RIVER OF THE MONTH
Yampa River
The Yampa is the last great free-flowing river on the Colorado Plateau, its course interrupted only by a pair of small dams in the upper basin. Near the end of its 250-mile journey to the Green River, it carves one of the most spectacular river canyons in the world at Dinosaur National Monument. With its wild character, verdant riparian corridors and spectacular red-rock canyons, the Yampa is hands-down one of the truly great rivers of the West.
Why It Matters
USFWS
DAVID DIETRICH
The least dammed of the major Colorado tributaries, the Yampa River is critical for endangered warm-water fish, and its waters nourish one of the finest cottonwood forests in the West.
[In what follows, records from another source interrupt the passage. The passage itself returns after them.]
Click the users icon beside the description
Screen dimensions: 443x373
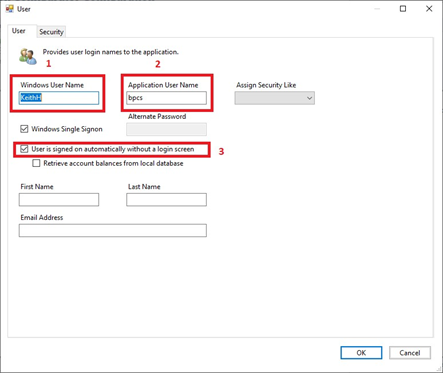[28, 56]
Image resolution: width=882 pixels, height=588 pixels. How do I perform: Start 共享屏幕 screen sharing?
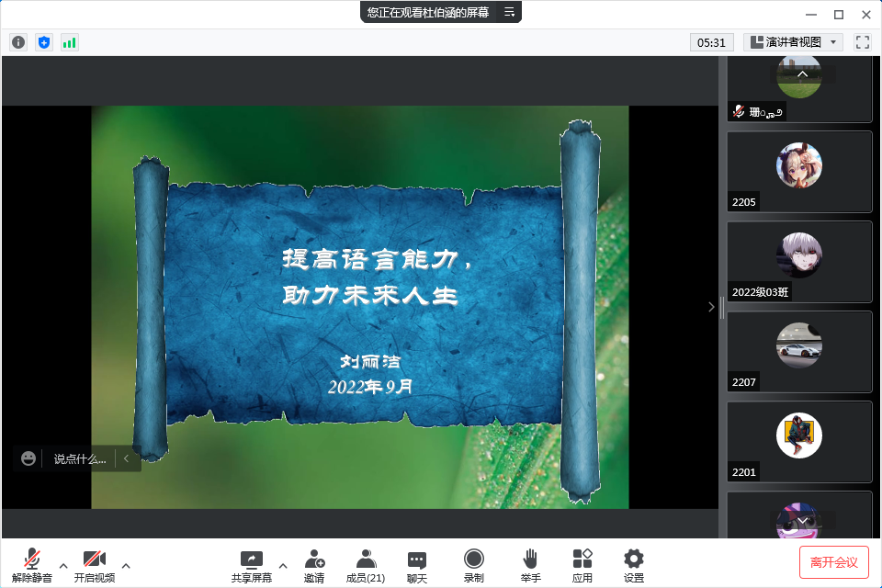point(251,565)
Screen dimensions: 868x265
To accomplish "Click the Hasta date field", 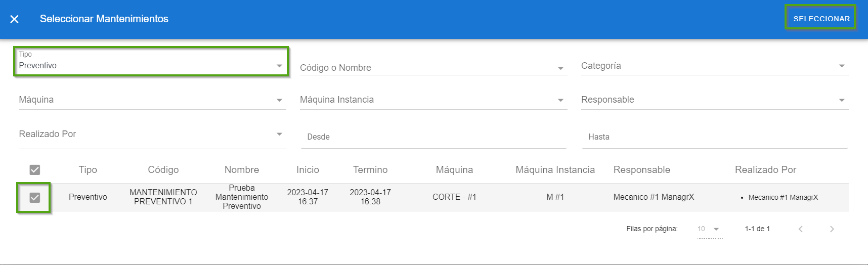I will [x=714, y=137].
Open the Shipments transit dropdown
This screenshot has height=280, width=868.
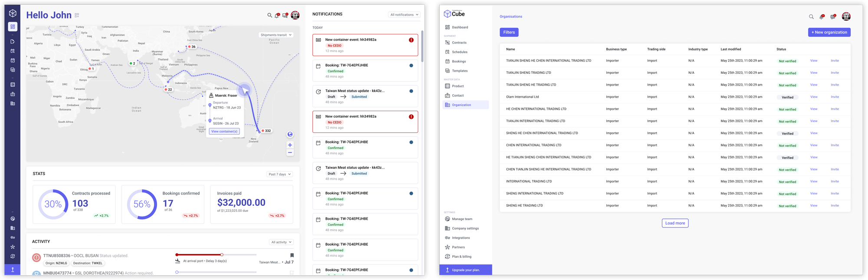(276, 35)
The Yampa is forever enshrined as the launch point of the river conservation movement in the 1950s, when citizens blocked construction of Echo Park Dam, which would have flooded the Yampa and Green River Canyons.
Fish
ROB HANNA
The Yampa is key to the survival of four native species of warmwater fish: Colorado pikeminnow, humpback chub, bonytail chub, and razorback sucker (pictured), which have suffered elsewhere from nonnative fish competition and habitat degradation. The upper Yampa, the Elk and Little Snake River tributaries have superb habitat for imperiled Colorado cutthroat trout.
Wildlife
Cottonwood and box elder forests that line the Yampa River provide a rare haven for a diverse array of birds and mammals, including colorful songbirds, osprey, beaver and otter. The basin is also home to large mammals like bighorn sheep, pronghorn, black bear and cougar. Near Cross Mountain Canyon, the basin has one of the largest herds of Rocky Mountain elk (pictured) in the Lower 48.